По пути Шурка забежал домой, кинул топор в сени, за порожний ушат, а в избу заглянуть не решился. Надо бы, конечно, укусить чего‑нибудь праздничного, давно пришла пора, и обложек от старых тетрадей следовало надрать и в комод слазать за цветочной бумагой. Надо бы, да боязно, — у мамки как раз сыщется для ненаглядного сынка неотложное дело, когда у него своих забот но горло. Есть и еще причина, и, может быть, самая главная, по которой Шурка не желает заходить в родную хату. Стоит ему увидеть отца, как тот, шаркая кожаным скрипучим сиденьем, ползает — елозит но полу, что‑то гоношит, делает, как становится невозможно стыдно за свое ребячество. Это он‑то, взрослый мужик, опора матери, торчит с утра на улице, шляется в Глинники, всякие елки сочиняет!

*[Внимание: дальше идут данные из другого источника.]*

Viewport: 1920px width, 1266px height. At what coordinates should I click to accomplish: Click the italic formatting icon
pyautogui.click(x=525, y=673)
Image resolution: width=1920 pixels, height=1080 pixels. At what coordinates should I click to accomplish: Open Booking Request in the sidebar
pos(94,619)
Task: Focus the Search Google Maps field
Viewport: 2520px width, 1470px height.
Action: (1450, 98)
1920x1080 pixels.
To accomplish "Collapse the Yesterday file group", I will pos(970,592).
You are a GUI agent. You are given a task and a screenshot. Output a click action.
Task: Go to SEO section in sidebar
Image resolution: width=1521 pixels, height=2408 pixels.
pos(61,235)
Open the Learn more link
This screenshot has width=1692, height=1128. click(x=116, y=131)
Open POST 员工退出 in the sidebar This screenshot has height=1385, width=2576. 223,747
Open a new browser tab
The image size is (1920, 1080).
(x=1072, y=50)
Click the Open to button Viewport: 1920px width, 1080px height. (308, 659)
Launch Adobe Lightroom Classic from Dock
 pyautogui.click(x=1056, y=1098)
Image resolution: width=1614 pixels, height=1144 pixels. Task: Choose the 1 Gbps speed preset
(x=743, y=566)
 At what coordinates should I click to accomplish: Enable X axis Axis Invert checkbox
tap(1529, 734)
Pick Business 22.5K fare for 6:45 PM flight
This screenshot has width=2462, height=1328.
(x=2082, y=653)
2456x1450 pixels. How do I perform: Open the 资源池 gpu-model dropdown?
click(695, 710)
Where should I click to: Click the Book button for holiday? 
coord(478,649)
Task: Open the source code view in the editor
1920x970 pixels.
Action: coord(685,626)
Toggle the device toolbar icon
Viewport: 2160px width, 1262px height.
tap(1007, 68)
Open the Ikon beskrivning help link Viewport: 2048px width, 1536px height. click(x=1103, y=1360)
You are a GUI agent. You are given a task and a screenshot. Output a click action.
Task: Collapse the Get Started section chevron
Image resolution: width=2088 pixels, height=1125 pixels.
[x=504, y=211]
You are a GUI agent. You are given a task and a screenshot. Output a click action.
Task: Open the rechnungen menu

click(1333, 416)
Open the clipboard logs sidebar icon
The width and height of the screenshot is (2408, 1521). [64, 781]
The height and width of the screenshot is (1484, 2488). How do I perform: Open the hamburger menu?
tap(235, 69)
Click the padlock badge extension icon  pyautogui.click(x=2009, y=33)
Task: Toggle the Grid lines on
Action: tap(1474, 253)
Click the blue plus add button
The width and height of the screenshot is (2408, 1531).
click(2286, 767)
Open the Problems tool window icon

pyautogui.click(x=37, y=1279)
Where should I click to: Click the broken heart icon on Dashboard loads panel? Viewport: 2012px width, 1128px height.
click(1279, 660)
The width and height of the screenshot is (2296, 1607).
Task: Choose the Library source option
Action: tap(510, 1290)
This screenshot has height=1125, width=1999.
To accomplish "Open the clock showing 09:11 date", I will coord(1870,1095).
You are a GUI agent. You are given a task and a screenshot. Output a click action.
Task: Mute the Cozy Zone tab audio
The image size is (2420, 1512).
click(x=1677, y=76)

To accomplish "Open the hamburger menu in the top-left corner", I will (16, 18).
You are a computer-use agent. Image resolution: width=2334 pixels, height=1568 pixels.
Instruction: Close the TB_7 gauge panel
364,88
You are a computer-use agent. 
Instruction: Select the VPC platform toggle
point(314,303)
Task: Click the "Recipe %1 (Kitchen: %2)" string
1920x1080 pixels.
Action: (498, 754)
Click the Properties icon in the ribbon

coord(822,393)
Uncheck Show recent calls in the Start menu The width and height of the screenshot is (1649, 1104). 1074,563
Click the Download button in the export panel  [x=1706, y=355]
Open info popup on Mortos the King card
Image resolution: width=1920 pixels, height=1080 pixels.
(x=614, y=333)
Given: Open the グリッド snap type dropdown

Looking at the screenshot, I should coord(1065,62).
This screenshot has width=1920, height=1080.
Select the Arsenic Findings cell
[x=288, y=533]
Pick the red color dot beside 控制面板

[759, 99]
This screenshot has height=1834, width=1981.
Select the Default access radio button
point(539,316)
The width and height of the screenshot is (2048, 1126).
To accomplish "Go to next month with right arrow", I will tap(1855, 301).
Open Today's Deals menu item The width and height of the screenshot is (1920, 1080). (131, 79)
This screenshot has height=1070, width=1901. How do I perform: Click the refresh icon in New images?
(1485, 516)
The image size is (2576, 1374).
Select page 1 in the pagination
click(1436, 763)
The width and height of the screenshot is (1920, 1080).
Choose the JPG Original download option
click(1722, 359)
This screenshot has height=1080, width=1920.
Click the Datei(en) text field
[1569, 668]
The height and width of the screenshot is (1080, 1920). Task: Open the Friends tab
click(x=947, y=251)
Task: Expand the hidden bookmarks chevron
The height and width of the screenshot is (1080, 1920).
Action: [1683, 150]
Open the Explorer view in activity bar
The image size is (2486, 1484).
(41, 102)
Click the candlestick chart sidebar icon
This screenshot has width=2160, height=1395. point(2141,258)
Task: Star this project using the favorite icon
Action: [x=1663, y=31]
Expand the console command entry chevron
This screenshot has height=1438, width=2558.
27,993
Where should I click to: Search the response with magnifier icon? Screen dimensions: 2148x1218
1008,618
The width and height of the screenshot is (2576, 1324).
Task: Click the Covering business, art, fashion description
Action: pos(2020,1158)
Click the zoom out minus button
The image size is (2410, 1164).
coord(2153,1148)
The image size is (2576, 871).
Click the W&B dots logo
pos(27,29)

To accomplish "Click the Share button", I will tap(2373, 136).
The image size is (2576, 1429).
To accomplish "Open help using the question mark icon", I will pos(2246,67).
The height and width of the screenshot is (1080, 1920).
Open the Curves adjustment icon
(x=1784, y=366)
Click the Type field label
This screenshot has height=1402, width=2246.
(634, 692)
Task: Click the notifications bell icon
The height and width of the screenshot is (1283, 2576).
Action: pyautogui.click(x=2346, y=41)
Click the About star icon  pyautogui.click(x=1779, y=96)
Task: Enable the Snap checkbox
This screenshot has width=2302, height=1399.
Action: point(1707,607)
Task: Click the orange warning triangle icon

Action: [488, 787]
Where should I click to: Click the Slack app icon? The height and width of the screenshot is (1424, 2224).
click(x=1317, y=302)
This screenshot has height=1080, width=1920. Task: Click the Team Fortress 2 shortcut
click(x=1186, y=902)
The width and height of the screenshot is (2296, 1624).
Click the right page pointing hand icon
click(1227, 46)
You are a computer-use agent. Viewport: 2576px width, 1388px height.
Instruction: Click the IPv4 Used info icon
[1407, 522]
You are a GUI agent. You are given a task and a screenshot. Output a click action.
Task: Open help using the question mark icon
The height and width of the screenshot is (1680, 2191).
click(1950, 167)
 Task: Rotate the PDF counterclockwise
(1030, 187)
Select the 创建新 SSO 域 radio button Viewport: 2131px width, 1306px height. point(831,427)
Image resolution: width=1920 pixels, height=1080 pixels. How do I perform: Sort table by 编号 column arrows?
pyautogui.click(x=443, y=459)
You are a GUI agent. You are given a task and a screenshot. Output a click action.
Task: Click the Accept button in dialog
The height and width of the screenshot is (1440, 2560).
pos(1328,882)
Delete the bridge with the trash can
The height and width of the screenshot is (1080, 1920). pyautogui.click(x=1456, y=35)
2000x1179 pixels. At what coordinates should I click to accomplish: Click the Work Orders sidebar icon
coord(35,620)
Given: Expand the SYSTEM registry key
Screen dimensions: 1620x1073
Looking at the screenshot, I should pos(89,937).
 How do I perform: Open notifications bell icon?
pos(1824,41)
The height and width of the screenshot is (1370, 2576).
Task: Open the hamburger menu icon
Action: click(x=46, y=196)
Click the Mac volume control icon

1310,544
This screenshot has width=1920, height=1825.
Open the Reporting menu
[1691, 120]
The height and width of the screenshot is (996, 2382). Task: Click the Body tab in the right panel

Но Шурке не хочется сегодня, в святки, ни в чем себе признаваться. Стужа весело пощипывает ему уши — не зевай, нахлобучь шапку поглубже! Хорошо, необыкновенно дымят паром замороженные колодцы на посаде. Каждый сруб — глыбища льда, наморозили мамки, наплескали ведрами за неделю, а сколоть лед не хватило рук перед праздником. И дышит вода в колодце, как полынья на Волге. Разве уйдешь домой, — колодец не пускает. А тут еще громко, беззаботно распевает — славит рождество — снег под ногами, и Яшка посулил книжку Майн Рида «Всадник без головы», страсть интересную, из школьной библиотеки, какую Шурка еще и не нюхал, и, самое важное, так хочется заняться игрушками, украсить поскорей елку, позвать ребят, удивить их, что он не признается себе ни в чем и перестает об этом думать.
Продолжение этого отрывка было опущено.